El storytelling tiene innumerables beneficios, especialmente si se quiere transmitir un mensaje a alguien. Se presta muy bien a las herramientas de aprendizaje, tanto en educación como en el trabajo. Si el storytelling tiene tantas ventajas y está en la base de la civilización humana, ¿por qué no se utiliza con más frecuencia en las herramientas de aprendizaje? A menudo, vemos módulos de e-learning estáticos o secas enumeraciones de hechos. Eso no está mal en absoluto, pero la narración de historias puede ser más efectiva, por no mencionar que es más divertida. Hay evidencia suficiente de que el storytelling tiene un efecto de aprendizaje más fuerte. Y esta es la razón:

  • Empatía. La emoción se estimula cuando las personas se interesan por una historia y el personaje que la protagoniza. Empiezan a identificarse con él y a empatizar con él. Si el personaje toma una decisión equivocada, evoca una emoción molesta en el alumno. Si toma una buena decisión, esto también se refleja en las emociones del alumno. Las historias unen al «público» con la emoción.
  • Implicación. Si se quiere crear una mayor participación entre las personas y las ideas, el storytelling es el camino a seguir. Debido a la fuerte conexión emocional que sienten las personas, se involucran mucho más con las historias, el tema y los personajes. Piensa, por ejemplo, en un fuerte giro argumental para cautivar a la gente y enganchar al lector.
  • Sentido. Las historias aportan más significado a los datos y los hechos. Cuando las personas participan en una historia conectando con la trama y los personajes principales, el lector absorbe el conocimiento transmitido y crea un significado a partir de los hechos presentados.
  • Consecuencias visibles. La gente ve fácilmente la utilidad de un determinado objetivo de aprendizaje, debido a la claridad que tiene en la historia. Por ejemplo, si en una historia se previene o se resuelve un problema, se puede ver inmediatamente la utilidad de disponer de la información adecuada, las opciones que se pueden tomar con ella y las consecuencias. Ponerse cara a cara con los hechos permite esta toma de conciencia.
  • Motivación. Todo el trabajo que implica analizar una historia genera más motivación que un simple módulo de aprendizaje. En general, se dedica más tiempo a una historia, lo que aumenta la inversión de los alumnos en la pieza de conocimiento. Los puntos anteriores también facilitan la realización de cambios de comportamiento. Además, las historias se comparten y se relacionan más fácilmente.
  • Memoria. El storytelling estimula la memoria.

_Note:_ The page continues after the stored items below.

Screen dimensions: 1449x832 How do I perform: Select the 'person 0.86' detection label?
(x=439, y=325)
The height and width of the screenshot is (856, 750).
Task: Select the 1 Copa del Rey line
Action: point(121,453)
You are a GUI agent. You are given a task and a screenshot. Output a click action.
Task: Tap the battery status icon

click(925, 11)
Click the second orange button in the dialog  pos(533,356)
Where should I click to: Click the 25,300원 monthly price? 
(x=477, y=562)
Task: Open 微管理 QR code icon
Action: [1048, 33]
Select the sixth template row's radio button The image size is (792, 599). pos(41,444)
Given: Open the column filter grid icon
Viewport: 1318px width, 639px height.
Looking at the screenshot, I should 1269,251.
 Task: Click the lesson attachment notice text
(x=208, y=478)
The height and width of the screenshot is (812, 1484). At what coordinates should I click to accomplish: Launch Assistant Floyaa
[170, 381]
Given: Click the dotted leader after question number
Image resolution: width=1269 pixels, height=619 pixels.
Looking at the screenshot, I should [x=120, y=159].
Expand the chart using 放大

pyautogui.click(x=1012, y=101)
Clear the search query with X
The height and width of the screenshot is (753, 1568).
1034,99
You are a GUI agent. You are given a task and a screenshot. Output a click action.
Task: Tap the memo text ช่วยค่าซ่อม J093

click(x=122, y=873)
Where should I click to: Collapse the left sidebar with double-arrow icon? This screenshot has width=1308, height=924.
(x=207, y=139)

Las historias activan varias áreas del cerebro, como el lenguaje, la imaginación y la empatía cognitiva. Estas áreas del cerebro están directamente relacionadas con la memoria. Las personas recuerdan mejor las historias que los hechos y datos numéricos, así que ¡aprovéchalo!
  • Estructura. Al seguir una línea argumental traes un hilo conductor a tu módulo de aprendizaje. Ofrece una estructura, como un principio, un desarrollo y un final. Es bueno para ti, para el evaluador, y también para el alumno.

Podemos seguir con esta retórica por un tiempo. Pero todos estos puntos están relacionados y la cuestión es clara: ¡hay que utilizar storytelling!

¿Cómo hacerlo?

Si lees esto, puede que pienses que es mucho trabajo aplicar el storytelling en tus módulos de aprendizaje. Buenas noticias: no es tan complicado. Puedes hacerlo tan complejo como quieras, pero puedes utilizar algunos elementos sencillos para aplicar el storytelling en tus cursos. Piensa en crear un personaje, una situación, un objetivo (de aprendizaje), un problema (o giro argumental) y una solución. ¡Siempre que sea realista, ya tendrás una base sólida! Empieza en pequeña escala: inventa un personaje, dale un nombre y repite el uso del personaje con los nuevos problemas que surjan en la historia.

Cuéntalo con storytelling

Si un empleado interactúa con dilemas, escenarios o historias productivas sobre determinadas situaciones y las almacena en su memoria, el cerebro reconocerá la situación cuando ocurra en la práctica. De este modo, es más probable que el participante actúe de acuerdo con la historia de aprendizaje. El storytelling contribuye así directamente a mejorar las habilidades en el trabajo. Con todos estos beneficios, ¿a qué estás esperando? ¡Buena suerte con tu próxima historia!